DATASET CONTENT:

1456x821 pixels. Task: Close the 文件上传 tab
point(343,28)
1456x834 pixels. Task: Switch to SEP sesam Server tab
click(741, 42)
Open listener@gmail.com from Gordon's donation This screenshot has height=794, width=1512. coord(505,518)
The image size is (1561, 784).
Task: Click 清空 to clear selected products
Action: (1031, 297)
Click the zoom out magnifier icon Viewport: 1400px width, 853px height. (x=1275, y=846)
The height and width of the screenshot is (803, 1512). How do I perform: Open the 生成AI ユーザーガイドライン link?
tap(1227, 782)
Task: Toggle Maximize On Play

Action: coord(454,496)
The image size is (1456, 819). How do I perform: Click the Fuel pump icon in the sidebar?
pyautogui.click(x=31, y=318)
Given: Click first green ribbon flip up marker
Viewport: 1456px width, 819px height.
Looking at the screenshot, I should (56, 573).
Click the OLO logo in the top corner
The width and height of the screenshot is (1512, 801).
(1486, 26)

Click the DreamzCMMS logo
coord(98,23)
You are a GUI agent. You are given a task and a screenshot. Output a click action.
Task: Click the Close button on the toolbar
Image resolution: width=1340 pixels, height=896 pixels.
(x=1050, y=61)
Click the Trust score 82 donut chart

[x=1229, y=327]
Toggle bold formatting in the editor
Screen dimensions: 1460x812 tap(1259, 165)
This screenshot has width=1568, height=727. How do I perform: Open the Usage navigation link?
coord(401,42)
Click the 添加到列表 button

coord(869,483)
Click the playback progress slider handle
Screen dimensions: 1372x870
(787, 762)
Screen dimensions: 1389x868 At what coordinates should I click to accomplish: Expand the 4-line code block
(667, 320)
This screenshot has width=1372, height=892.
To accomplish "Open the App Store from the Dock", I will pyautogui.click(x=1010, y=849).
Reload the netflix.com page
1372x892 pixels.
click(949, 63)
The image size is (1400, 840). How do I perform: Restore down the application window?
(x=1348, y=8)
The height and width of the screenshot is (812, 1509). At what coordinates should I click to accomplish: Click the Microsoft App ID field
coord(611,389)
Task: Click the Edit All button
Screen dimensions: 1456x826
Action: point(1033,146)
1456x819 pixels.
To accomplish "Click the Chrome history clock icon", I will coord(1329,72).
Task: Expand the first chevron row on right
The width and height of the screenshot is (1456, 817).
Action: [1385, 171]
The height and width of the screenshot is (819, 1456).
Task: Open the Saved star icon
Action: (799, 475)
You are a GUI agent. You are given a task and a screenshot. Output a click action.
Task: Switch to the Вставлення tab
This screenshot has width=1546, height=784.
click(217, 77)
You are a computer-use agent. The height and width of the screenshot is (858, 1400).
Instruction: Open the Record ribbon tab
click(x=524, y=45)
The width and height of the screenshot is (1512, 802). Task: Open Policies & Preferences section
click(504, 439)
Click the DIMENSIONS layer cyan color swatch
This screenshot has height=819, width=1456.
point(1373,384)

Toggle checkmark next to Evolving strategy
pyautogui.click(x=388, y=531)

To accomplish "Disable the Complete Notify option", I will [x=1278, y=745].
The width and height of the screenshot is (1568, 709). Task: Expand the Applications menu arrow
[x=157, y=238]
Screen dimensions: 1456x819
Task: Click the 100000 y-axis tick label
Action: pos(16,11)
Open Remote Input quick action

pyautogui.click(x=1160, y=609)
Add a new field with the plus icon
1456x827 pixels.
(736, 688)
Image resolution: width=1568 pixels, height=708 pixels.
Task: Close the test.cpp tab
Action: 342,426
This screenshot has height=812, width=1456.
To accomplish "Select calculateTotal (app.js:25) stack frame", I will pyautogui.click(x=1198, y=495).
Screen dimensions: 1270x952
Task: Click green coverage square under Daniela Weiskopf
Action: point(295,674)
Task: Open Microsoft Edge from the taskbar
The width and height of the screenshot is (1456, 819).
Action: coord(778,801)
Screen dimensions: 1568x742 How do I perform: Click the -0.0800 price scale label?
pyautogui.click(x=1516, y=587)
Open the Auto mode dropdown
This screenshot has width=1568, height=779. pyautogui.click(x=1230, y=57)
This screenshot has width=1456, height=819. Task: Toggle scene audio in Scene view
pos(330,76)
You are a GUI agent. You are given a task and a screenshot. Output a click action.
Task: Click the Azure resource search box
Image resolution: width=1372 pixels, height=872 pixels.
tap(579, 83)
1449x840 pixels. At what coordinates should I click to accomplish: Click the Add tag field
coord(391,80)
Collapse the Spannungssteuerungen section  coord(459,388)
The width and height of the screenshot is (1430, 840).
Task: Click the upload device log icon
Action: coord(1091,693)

EXERCISE AIM: Produce a verbatim transcript of the material above.

EXERCISE OUTPUT:
1456x821 pixels. Task: Close the 文件上传 tab
point(343,28)
1456x834 pixels. Task: Switch to SEP sesam Server tab
click(741, 42)
Open listener@gmail.com from Gordon's donation This screenshot has height=794, width=1512. coord(505,518)
The image size is (1561, 784).
Task: Click 清空 to clear selected products
Action: (1031, 297)
Click the zoom out magnifier icon Viewport: 1400px width, 853px height. (x=1275, y=846)
The height and width of the screenshot is (803, 1512). How do I perform: Open the 生成AI ユーザーガイドライン link?
tap(1227, 782)
Task: Toggle Maximize On Play

Action: coord(454,496)
The image size is (1456, 819). How do I perform: Click the Fuel pump icon in the sidebar?
pyautogui.click(x=31, y=318)
Given: Click first green ribbon flip up marker
Viewport: 1456px width, 819px height.
Looking at the screenshot, I should (56, 573).
Click the OLO logo in the top corner
The width and height of the screenshot is (1512, 801).
(1486, 26)

Click the DreamzCMMS logo
coord(98,23)
You are a GUI agent. You are given a task and a screenshot. Output a click action.
Task: Click the Close button on the toolbar
Image resolution: width=1340 pixels, height=896 pixels.
(x=1050, y=61)
Click the Trust score 82 donut chart

[x=1229, y=327]
Toggle bold formatting in the editor
Screen dimensions: 1460x812 tap(1259, 165)
This screenshot has width=1568, height=727. How do I perform: Open the Usage navigation link?
coord(401,42)
Click the 添加到列表 button

coord(869,483)
Click the playback progress slider handle
Screen dimensions: 1372x870
(787, 762)
Screen dimensions: 1389x868 At what coordinates should I click to accomplish: Expand the 4-line code block
(667, 320)
This screenshot has width=1372, height=892.
To accomplish "Open the App Store from the Dock", I will pyautogui.click(x=1010, y=849).
Reload the netflix.com page
1372x892 pixels.
click(949, 63)
The image size is (1400, 840). How do I perform: Restore down the application window?
(x=1348, y=8)
The height and width of the screenshot is (812, 1509). At what coordinates should I click to accomplish: Click the Microsoft App ID field
coord(611,389)
Task: Click the Edit All button
Screen dimensions: 1456x826
Action: point(1033,146)
1456x819 pixels.
To accomplish "Click the Chrome history clock icon", I will coord(1329,72).
Task: Expand the first chevron row on right
The width and height of the screenshot is (1456, 817).
Action: [1385, 171]
The height and width of the screenshot is (819, 1456).
Task: Open the Saved star icon
Action: (799, 475)
You are a GUI agent. You are given a task and a screenshot. Output a click action.
Task: Switch to the Вставлення tab
This screenshot has width=1546, height=784.
click(217, 77)
You are a computer-use agent. The height and width of the screenshot is (858, 1400).
Instruction: Open the Record ribbon tab
click(x=524, y=45)
The width and height of the screenshot is (1512, 802). Task: Open Policies & Preferences section
click(504, 439)
Click the DIMENSIONS layer cyan color swatch
This screenshot has height=819, width=1456.
point(1373,384)

Toggle checkmark next to Evolving strategy
pyautogui.click(x=388, y=531)

To accomplish "Disable the Complete Notify option", I will [x=1278, y=745].
The width and height of the screenshot is (1568, 709). Task: Expand the Applications menu arrow
[x=157, y=238]
Screen dimensions: 1456x819
Task: Click the 100000 y-axis tick label
Action: pos(16,11)
Open Remote Input quick action

pyautogui.click(x=1160, y=609)
Add a new field with the plus icon
1456x827 pixels.
(736, 688)
Image resolution: width=1568 pixels, height=708 pixels.
Task: Close the test.cpp tab
Action: 342,426
This screenshot has height=812, width=1456.
To accomplish "Select calculateTotal (app.js:25) stack frame", I will pyautogui.click(x=1198, y=495).
Screen dimensions: 1270x952
Task: Click green coverage square under Daniela Weiskopf
Action: point(295,674)
Task: Open Microsoft Edge from the taskbar
The width and height of the screenshot is (1456, 819).
Action: coord(778,801)
Screen dimensions: 1568x742 How do I perform: Click the -0.0800 price scale label?
pyautogui.click(x=1516, y=587)
Open the Auto mode dropdown
This screenshot has width=1568, height=779. pyautogui.click(x=1230, y=57)
This screenshot has width=1456, height=819. Task: Toggle scene audio in Scene view
pos(330,76)
You are a GUI agent. You are given a task and a screenshot. Output a click action.
Task: Click the Azure resource search box
Image resolution: width=1372 pixels, height=872 pixels.
tap(579, 83)
1449x840 pixels. At what coordinates should I click to accomplish: Click the Add tag field
coord(391,80)
Collapse the Spannungssteuerungen section  coord(459,388)
The width and height of the screenshot is (1430, 840).
Task: Click the upload device log icon
Action: coord(1091,693)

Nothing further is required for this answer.